Challenge: Rewrite every line between the lines holding "The width and height of the screenshot is (1024, 577)." and "pyautogui.click(x=1138, y=17)", inclusive. Multiply each coordinate in the answers by 1.65 and round it to a whole number, with halves going up. Leave all other text and numbers unchanged.

Item-finding records:

= = = =

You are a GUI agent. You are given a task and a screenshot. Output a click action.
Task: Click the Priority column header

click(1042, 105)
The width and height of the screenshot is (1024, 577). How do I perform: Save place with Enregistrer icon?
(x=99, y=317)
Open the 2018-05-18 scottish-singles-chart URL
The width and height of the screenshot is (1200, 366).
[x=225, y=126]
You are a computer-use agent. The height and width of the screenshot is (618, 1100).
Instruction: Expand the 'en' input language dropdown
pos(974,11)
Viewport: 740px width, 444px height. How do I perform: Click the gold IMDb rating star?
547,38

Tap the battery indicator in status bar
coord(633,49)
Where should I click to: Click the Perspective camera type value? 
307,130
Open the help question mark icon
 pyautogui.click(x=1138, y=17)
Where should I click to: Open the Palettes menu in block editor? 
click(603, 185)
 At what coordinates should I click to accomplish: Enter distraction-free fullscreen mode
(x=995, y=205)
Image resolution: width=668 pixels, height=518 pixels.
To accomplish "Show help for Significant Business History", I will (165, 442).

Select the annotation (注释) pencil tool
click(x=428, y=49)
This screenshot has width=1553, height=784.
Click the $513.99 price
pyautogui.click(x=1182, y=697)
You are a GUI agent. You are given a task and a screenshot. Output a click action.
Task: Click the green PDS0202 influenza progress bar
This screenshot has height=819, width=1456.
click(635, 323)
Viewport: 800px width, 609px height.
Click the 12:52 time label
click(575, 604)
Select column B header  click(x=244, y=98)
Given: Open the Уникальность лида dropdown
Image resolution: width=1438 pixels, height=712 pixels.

= = = =

Answer for the task:
The width and height of the screenshot is (1024, 577). How do I perform: Save place with Enregistrer icon?
(x=163, y=523)
Open the 2018-05-18 scottish-singles-chart URL
The width and height of the screenshot is (1200, 366).
[x=371, y=208]
You are a computer-use agent. The height and width of the screenshot is (618, 1100).
Instruction: Expand the 'en' input language dropdown
pos(1607,18)
Viewport: 740px width, 444px height. How do I perform: Click the gold IMDb rating star?
903,63

Tap the battery indicator in status bar
coord(1044,81)
Where should I click to: Click the Perspective camera type value? 
507,215
Open the help question mark icon
 pyautogui.click(x=1878, y=28)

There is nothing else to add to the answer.